La prima cosa da fare è scaricare un apposito tool, AirCrack, disponibile per sistemi Linux e Windows e nella versione con interfaccia grafica (WinAirCrack). L’installazione del programma richiede alcuni passaggi fondamentali che possono essere reperiti in Rete con estrema facilità.

Una volta installato AirCrack, bisogna effettuare la ricerca delle reti Wireless. Una volta individuati i network, da DOS (Start > Esegui > cmd) scrivere “Airodump” nel prompt dei comandi per visualizzare l’elenco delle schede di rete disponibili nel proprio PC.
La scheda da scegliere è quella che riporta il numero 802.11x e, per selezionarla, è necessario digitare il numero che compare prima di essa. Ad esempio, nel caso di 22 NETGEAR WAG511 802.11a/b/g Dual Band Wireless PC Card, basterà digitare proprio 22.

Viene chiesto poi di specificare il chipset della scheda di Rete (se non si conosce può essere utile consultare http://www.linux-wlan.org/docs/wlan_adapters.html.gz) scegliendo la lettera indicata. Il passo successivo prevede la selezione del canale da controllare: per l’Europa il numero da inserire è 14. Inizia la scansione, non prima di aver creato un apposito file a cui potete dare il nome che preferite (WEP1.ivs ad esempio).

Il programma crea una lista di IV, con indirizzo di rete, identificativo ed altre info che saranno utili in seguito. Più IV vengono scaricati e più semplice è l’operazione di cracking. “CTRL + C” è il comando per fermare la ricerca una volta ottenuto un numero soddisfacente. Non vi è una indicazione precisa, ma una chiave WEP 40-bit, solitamente, si può crackare con circa 300.000 IVs.

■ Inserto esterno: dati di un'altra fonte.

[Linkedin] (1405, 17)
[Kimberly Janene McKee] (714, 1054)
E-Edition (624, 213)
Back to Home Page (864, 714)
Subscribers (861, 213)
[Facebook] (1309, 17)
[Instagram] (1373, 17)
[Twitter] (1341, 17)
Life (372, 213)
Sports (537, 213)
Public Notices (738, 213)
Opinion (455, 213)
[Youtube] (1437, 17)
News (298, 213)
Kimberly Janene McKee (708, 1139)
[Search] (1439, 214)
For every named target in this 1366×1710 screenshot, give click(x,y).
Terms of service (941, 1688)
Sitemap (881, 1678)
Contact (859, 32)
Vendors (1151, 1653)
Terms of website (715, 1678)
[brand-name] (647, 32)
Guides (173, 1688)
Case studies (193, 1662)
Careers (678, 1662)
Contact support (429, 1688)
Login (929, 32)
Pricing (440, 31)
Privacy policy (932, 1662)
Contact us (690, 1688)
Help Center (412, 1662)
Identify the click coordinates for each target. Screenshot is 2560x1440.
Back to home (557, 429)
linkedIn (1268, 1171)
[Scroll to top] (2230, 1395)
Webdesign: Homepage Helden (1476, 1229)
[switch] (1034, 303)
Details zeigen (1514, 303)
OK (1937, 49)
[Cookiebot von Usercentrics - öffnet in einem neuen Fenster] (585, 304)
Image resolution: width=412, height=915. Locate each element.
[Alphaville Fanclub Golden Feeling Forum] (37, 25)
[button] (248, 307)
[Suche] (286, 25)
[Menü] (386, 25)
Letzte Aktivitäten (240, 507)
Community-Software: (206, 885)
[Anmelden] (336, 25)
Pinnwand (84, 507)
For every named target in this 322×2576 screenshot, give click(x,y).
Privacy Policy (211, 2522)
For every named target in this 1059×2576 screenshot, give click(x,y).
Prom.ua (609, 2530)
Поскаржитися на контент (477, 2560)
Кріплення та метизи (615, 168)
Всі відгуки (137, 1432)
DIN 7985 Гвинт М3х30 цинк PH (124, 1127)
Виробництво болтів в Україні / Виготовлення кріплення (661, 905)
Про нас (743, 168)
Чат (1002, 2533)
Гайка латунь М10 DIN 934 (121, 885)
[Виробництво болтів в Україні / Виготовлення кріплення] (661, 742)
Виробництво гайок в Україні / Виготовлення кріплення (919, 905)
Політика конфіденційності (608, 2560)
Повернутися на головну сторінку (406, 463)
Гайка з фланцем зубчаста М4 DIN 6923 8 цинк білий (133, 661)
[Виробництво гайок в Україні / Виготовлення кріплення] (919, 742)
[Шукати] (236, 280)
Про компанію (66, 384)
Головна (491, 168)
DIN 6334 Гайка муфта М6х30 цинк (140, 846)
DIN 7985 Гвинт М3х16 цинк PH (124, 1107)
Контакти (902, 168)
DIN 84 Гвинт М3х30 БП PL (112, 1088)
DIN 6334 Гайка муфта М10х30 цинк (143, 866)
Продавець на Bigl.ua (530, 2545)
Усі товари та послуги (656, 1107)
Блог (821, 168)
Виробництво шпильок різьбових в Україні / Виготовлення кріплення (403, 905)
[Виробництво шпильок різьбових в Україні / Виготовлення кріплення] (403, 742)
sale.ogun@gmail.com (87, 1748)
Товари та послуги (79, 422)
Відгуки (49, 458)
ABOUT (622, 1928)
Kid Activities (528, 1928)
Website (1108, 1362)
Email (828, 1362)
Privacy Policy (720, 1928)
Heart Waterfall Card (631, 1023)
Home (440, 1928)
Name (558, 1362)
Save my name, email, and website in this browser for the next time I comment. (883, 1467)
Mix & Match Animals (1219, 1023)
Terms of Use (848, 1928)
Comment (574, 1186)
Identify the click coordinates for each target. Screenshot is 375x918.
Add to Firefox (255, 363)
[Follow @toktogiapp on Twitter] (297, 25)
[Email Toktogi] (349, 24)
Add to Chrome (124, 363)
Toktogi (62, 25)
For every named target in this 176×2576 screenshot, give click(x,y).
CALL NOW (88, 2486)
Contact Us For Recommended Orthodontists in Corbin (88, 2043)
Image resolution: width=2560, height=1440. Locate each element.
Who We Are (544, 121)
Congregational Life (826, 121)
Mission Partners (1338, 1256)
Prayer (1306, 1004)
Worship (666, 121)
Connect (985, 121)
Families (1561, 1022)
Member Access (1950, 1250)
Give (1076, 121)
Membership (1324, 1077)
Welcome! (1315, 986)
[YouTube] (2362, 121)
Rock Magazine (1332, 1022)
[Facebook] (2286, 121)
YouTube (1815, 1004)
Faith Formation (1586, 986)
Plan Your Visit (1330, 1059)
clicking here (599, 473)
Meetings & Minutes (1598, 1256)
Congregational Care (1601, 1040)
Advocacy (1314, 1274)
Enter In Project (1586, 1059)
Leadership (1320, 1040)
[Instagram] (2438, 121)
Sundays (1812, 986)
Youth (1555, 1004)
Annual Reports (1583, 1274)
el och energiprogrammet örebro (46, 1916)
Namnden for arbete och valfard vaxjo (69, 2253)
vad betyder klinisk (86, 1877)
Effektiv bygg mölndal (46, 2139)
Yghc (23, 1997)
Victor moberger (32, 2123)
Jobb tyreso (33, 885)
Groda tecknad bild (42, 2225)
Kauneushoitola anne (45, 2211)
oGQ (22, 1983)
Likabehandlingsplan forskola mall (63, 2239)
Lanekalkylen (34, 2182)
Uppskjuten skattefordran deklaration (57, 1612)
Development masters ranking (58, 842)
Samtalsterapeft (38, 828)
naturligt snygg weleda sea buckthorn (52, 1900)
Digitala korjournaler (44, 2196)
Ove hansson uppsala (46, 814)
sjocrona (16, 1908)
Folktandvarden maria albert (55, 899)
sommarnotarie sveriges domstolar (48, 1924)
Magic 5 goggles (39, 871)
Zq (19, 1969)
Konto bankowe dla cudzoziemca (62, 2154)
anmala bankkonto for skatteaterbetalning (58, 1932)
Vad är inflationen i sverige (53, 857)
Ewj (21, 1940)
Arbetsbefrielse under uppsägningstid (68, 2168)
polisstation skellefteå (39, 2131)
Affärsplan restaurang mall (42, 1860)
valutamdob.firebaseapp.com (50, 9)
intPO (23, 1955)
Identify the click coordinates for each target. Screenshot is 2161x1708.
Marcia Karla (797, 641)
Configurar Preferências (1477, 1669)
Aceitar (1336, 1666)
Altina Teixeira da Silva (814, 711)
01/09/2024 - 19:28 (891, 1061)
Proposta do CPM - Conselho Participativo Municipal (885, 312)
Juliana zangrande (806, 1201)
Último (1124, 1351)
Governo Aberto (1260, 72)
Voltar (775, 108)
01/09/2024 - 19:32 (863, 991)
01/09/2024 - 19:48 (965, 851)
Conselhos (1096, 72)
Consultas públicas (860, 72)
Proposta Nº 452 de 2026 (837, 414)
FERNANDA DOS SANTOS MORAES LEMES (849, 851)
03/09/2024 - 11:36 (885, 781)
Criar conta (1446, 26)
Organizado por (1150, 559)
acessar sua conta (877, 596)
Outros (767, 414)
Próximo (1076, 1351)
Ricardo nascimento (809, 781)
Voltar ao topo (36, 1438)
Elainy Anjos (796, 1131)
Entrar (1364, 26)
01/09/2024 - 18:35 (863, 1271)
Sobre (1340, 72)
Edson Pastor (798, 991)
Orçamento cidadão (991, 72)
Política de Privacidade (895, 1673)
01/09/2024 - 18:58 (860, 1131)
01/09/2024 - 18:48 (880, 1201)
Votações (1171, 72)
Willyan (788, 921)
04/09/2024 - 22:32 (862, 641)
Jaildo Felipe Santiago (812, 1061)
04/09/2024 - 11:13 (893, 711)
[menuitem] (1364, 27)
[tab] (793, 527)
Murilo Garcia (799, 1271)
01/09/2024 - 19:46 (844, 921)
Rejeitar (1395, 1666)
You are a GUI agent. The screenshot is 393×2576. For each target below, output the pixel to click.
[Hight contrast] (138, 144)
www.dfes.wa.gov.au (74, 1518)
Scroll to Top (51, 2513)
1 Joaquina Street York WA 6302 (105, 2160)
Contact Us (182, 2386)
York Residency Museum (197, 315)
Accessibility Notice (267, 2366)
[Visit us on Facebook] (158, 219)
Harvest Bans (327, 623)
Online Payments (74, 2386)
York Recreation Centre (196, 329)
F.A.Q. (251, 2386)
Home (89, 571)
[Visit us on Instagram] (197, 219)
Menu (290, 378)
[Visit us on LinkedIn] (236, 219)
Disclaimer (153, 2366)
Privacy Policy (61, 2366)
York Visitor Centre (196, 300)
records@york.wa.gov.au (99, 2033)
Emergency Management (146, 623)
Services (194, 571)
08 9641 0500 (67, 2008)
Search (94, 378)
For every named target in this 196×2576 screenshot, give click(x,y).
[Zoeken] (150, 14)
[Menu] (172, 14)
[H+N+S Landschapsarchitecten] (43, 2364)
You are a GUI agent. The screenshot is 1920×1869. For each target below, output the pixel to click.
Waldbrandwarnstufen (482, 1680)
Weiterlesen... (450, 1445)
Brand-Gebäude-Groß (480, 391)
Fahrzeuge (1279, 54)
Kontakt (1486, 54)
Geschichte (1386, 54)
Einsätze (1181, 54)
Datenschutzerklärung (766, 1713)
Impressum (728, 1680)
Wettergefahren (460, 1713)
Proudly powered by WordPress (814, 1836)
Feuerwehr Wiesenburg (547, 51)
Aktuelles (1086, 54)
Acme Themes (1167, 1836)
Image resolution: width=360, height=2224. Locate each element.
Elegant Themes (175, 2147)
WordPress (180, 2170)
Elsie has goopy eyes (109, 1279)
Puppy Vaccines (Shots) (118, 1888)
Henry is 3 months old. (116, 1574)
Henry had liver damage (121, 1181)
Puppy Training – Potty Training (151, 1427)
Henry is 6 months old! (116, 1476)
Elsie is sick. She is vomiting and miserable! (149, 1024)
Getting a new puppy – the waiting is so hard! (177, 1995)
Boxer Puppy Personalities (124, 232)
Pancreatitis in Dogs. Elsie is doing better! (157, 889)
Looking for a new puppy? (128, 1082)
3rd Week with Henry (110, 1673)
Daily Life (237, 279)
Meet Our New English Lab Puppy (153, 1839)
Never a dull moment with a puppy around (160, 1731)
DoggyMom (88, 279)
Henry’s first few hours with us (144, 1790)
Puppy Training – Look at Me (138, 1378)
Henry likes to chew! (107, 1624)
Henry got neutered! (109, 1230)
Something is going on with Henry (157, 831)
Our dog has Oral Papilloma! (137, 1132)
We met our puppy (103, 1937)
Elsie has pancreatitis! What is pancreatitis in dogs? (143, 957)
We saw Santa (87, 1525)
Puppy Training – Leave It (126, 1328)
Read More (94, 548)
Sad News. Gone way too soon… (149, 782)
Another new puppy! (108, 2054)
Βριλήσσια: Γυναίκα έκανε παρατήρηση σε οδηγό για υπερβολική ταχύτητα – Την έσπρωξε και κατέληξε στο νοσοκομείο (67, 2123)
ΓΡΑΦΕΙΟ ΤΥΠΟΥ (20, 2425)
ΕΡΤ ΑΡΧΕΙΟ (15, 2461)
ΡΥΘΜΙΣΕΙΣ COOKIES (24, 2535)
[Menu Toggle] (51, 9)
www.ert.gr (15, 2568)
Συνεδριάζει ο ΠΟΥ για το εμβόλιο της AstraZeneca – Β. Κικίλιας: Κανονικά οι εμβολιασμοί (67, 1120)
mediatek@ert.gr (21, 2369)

Dal prompt di DOS scrivere “aircrack-ng” per lanciare il programma e aircrack-ng -n 64 WEP1.ivs, specificando quindi il nome del file scelto in precedenza e la lunghezza massima della chiave “-n 64″ ovvero 64 bit. L’aggiunta di “-f” invece determina l’intensità dell’attacco brute force che di default è settato a 2, ma può essere aumentato fino a 5.

Se il procedimento è andato a buon fine e la chiave è stata trovata, il programma restituisce il messaggio KEY FOUND, ovvero Chiave identificata, ed il nome della chiave.

Ora, tutto quello che resta da fare, è connettersi alla rete identificata, proprio come se fosse la propria, ed inserire la chiave.